── INFORMATION SUPPLIED
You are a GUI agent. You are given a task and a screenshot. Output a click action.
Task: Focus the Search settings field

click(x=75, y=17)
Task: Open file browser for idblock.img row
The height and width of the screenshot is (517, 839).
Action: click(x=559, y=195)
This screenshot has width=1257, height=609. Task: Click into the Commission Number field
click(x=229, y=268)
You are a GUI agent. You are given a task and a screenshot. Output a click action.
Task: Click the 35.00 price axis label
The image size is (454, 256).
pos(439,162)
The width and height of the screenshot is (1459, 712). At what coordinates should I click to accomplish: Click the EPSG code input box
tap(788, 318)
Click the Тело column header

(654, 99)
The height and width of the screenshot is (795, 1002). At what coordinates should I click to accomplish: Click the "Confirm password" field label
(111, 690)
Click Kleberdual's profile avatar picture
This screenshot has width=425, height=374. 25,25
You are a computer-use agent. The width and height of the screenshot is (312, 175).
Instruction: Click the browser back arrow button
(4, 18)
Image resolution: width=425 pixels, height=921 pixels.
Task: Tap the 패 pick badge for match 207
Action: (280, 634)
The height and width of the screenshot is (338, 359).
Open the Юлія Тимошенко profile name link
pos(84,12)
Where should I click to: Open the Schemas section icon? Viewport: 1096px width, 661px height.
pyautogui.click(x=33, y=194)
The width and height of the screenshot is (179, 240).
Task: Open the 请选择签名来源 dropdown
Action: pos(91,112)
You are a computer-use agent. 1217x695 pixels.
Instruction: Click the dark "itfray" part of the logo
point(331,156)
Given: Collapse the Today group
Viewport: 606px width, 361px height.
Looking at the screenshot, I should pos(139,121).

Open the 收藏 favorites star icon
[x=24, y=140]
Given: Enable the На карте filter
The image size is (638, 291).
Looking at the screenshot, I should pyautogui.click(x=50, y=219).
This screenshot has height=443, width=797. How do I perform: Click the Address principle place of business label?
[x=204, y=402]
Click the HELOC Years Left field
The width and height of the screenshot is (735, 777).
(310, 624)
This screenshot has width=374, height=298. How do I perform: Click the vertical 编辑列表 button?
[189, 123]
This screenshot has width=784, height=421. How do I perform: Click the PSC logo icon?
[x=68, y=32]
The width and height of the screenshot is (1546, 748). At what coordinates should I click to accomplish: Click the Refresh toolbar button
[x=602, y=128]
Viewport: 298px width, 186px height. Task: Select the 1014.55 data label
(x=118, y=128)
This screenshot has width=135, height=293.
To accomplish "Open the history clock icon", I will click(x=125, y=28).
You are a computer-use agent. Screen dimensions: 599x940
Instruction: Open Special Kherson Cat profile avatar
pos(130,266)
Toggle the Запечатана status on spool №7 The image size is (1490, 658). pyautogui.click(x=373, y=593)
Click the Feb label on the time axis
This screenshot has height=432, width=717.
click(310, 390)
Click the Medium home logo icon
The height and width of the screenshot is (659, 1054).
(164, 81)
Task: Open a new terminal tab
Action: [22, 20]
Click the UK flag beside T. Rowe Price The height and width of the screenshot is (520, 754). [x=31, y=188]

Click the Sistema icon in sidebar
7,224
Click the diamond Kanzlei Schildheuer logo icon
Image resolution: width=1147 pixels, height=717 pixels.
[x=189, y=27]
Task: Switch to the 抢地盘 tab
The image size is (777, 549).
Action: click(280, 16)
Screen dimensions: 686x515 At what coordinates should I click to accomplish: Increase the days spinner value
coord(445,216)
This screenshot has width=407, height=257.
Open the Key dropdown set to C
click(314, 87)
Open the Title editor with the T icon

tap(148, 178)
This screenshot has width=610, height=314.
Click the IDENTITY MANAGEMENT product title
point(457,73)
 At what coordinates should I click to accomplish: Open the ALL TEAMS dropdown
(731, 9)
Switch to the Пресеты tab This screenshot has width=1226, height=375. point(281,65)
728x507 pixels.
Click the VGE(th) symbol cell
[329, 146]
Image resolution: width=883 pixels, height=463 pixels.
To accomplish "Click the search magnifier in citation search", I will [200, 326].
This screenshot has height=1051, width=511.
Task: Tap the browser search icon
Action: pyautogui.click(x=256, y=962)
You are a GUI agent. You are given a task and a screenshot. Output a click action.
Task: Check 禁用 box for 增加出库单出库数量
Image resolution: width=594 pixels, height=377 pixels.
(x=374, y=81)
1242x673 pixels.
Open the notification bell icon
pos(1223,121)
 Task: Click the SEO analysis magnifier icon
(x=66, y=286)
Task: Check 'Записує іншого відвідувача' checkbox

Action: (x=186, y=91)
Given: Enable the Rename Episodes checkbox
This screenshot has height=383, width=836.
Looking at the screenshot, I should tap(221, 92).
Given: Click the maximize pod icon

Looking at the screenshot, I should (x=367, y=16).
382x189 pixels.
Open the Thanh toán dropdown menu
────
■ WORK REQUIRED
Reproduce the listing from the "Click the Sistema icon in sidebar" line onward, verbatim.

■ PROBLEM SOLUTION
Click the Sistema icon in sidebar
7,224
Click the diamond Kanzlei Schildheuer logo icon
Image resolution: width=1147 pixels, height=717 pixels.
[x=189, y=27]
Task: Switch to the 抢地盘 tab
The image size is (777, 549).
Action: click(280, 16)
Screen dimensions: 686x515 At what coordinates should I click to accomplish: Increase the days spinner value
coord(445,216)
This screenshot has width=407, height=257.
Open the Key dropdown set to C
click(314, 87)
Open the Title editor with the T icon

tap(148, 178)
This screenshot has width=610, height=314.
Click the IDENTITY MANAGEMENT product title
point(457,73)
 At what coordinates should I click to accomplish: Open the ALL TEAMS dropdown
(731, 9)
Switch to the Пресеты tab This screenshot has width=1226, height=375. point(281,65)
728x507 pixels.
Click the VGE(th) symbol cell
[329, 146]
Image resolution: width=883 pixels, height=463 pixels.
To accomplish "Click the search magnifier in citation search", I will [200, 326].
This screenshot has height=1051, width=511.
Task: Tap the browser search icon
Action: pyautogui.click(x=256, y=962)
You are a GUI agent. You are given a task and a screenshot. Output a click action.
Task: Check 禁用 box for 增加出库单出库数量
Image resolution: width=594 pixels, height=377 pixels.
(x=374, y=81)
1242x673 pixels.
Open the notification bell icon
pos(1223,121)
 Task: Click the SEO analysis magnifier icon
(x=66, y=286)
Task: Check 'Записує іншого відвідувача' checkbox

Action: (x=186, y=91)
Given: Enable the Rename Episodes checkbox
This screenshot has height=383, width=836.
Looking at the screenshot, I should tap(221, 92).
Given: Click the maximize pod icon

Looking at the screenshot, I should (x=367, y=16).
382x189 pixels.
Open the Thanh toán dropdown menu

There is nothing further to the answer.